Walaupun seribu wajah, tetapi setiap manusia mempunyai dunianya sendiri, tujuan
hidupnya sendiri. Masing-masing secara sadar berupaya menunjukkan eksistensinya,
ingin menjadi dirinya sendiri atau bebas bercita-cita untuk menjadi seseorang tertentu,
dan masing-masing mampu menyatakan "inilah aku" di tengah-tengah dengan segala
keterbatasan. Tapi, kenyataan di lapangan, sesuai dengan permasalahan dijumpai anak
berkebutuhan khusus (ABK) atau anak disabilitas tidak bisa sekolah.
Masih banyak sekolah tidak mau menerima mereka dengan berbagai alasan. Di antaranya
anak berkebutuhan khusus sulit dididik, harus di bawa ke SLB, gurunya tidak mampu
mendidik anak berkebutuhan khusus, tidak memiliki sarana prasarana yang bisa
mendukung pendidikan anak berkebutuhan khusus dan kurikulum yang tidak sesuai
dengan anak berkebutuhan khusus.
d. Teoritis
Secara Teoritis , sesuai dengan pandangan eksistensialisme dan fenomenologis,
menurut Core, (1977:340) menerangkan bahwa manusia adalah mahluk yang
mampu menyadari diri sendiri, unik, dan memiliki kapasitas tersendiri yang
memungkinkan dia berpikir dan mengambil keputusan. Pendapat lain
menyatakan bahwa manusia adalah mahluk yang memiliki kebebasan dan tanggung
jawab pribadi (Titus,1959:294). Kekuatan manusia untuk memilih alternatif dalam
mengambil keputusan secara bebas di dalam keterbatasannya, adalah aspek esensial
dari keberadaan manusia. Keberadaan manusia di dunia merupakan ciri esensial
kehidupan. Akan tetapi keberadaan ini sering membawa manusia ke dalam situasi
kehidupan hampa tanpa pangkal tempat bertolak, karena dia kehilangan
kesadaran akan keberadaan dirinya dalam kenyataan akhir (ultimate reality) dia
dipisahkan karena anak berkebutuhan khusus. Oleh karena itu, menurut Heidegger,
keberadaan konkrit ini harus ditransendesikan sehingga manusia menjadi terbuka
terhadap totalitas keberadaan yang sudah ada (being to such). Persoalan manusia
ialah”...become existentially what he is esentially” (Titus,1959:301). Manusia dapat
mengetahui melalui wawasan tentang keberadaan diri sendiri. Untuk memahami
keberadaan yang telah ada itu, manusia dituntut untuk hidup dan berbuat melalui
proses pengambilan keputusan.
UUD Tahun 1945 pasal 31 ayat 1 menyatakan bahwa ‘Setiap warga Negara berhak
mendapatkan pendidikan’ tak terkecuali bagi anak penyandang disabilitas, tidak
memandang suku, ras, agama, warna kulit serta jenis kelamin. Para ahli pendidikan,
kapanpun dan dimanapun akan berorientasi pada landasan filsafat antropologis yang
memberikan pandangan tentang potensi-potensi manusia yang dapat dikembangkan
melalui upaya pendidikan. Manusia akan dapat dididik, sehubungan dengan ini M.J.

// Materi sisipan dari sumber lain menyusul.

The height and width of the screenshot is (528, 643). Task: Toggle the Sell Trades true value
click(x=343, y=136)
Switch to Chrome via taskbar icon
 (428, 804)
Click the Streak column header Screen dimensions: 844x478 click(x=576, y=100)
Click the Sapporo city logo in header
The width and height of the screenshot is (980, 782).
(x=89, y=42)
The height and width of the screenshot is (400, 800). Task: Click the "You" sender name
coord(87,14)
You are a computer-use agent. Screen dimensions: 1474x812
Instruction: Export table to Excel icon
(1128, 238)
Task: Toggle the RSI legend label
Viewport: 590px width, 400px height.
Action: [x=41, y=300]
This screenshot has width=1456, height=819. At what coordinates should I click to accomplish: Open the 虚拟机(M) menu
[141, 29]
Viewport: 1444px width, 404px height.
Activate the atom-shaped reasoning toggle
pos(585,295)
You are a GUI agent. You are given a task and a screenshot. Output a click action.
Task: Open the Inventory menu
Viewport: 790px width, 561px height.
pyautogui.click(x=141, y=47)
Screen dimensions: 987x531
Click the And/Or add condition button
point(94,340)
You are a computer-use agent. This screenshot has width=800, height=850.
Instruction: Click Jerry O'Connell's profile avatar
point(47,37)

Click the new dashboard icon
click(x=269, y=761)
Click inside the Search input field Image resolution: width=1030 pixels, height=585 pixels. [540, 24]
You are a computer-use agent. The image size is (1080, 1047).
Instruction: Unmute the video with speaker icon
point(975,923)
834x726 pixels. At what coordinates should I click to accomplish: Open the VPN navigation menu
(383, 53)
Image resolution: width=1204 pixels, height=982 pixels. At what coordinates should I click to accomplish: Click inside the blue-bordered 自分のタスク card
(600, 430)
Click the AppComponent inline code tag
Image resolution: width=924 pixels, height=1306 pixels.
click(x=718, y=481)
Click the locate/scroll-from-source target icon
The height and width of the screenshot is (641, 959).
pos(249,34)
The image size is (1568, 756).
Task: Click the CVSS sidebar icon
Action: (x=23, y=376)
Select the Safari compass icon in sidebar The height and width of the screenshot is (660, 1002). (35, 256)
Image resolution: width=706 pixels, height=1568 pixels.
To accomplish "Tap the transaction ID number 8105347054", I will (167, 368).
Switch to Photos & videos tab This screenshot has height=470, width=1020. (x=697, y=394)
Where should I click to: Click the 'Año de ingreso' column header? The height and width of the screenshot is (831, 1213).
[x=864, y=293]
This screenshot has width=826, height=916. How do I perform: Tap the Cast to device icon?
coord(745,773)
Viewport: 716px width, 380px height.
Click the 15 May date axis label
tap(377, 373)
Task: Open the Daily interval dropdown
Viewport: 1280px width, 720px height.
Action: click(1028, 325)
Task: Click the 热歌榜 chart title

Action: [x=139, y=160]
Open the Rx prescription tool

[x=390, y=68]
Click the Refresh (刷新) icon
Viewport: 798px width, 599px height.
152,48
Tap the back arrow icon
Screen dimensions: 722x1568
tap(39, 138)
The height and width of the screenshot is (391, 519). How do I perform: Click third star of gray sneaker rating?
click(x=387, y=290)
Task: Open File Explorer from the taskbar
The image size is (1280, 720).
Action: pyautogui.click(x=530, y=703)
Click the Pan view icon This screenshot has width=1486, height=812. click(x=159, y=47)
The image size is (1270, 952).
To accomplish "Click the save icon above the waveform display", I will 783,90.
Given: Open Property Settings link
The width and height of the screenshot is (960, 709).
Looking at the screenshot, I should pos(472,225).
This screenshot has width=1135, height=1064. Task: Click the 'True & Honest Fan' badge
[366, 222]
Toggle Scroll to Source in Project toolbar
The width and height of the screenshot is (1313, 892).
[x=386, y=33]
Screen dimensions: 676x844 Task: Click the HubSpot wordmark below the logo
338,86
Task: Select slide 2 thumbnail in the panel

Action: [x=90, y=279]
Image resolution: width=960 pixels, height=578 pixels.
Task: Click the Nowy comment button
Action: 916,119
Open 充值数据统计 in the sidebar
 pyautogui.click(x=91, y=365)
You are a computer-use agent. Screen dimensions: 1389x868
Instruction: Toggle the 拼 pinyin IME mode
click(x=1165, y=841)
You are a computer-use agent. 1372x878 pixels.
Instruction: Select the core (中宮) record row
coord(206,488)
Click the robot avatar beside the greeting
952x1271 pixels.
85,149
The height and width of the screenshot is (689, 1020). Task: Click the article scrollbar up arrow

Langeveld (1980) memberikan identitas kepada manusia sebagai “Animal Educabile”.
Dengan mengacu pada asumsi ini diharapkan kita tetap sabar dan tabah dalam
melaksanakan pendidikan. Namun demikian, dapat dikatakan bahwa semua manusia
sebagai makhluk individu dengan segala keunikannya punya keinginan untuk tahu dan
perlu dididik . Manusia dapat dan harus dididik sosio antropologis. Dari dasar
antropologis, manusia harus dididik/mendidik karena pada dasarnya manusia dilahirkan
tidak berdaya. Oleh sebab itu, manusia memerlukan pendidikan (dididik) agar mampu
bertahan hidup dan menjalani proses kehidupan. Pada dasar psiko-sosio-antropologis
dinyatakan bahwa manusia itu beragam, baik dari sisi fisik, psikis, kecerdasan, potensi,
dan lain sebagainya. Keberagaman manusia inilah yang nantinya membedakan antara
manusia satu dengan lainnya, sekaligus menjawab pertanyaan mengapa manusia dapat
dididik, karena jika manusia tidak beragam, tidak perlu dan tidak akan dapat dididik
Berdasarkan hal itu maka dapat disimpulkan bahwa manusia akan dapat dididik karena ia
memiliki berbagai potensi untuk dapat menjadi manusia.
e. Praksis
Secara Praksis, Pemerintah sudah mencanangkan semua sekolah baik negeri
maupun swasta wajib menyelenggarakan pendidikan khusus (PK) atau memberikan
layanan khusus (LK) untuk anak berkebutuhan khusus (ABK) dengan cara
pendidikan inklusif. Menurut Permendiknas Nomor 70 Tahun 2009, pendidikan inklusif
adalah sistem penyelenggaraan pendidikan yang memberikan kesempatan kepada semua
peserta didik berkelainan dan memiliki potensi kecerdasan atau bakat istimewa untuk
mengikuti pendidikan atau pembelajaran dalam satu langkah pendidikan secara bersama-
sama peserta didik lainnya. Kebijakan pendidikan direncanakan untuk mencerdaskan
potensi-potensi yang dimiliki oleh setiap makhluk individu sebagai peserta didik . Maka
pada dasarnya kurikulum disusun dan dikembangkan untuk mengarahkan peserta didik
agar menjadi orang yang seharusnya dididik yaitu adanya kurikulum untuk ABK yang
diimplementasikan dengan kurikulum inklusi di sekolah regular.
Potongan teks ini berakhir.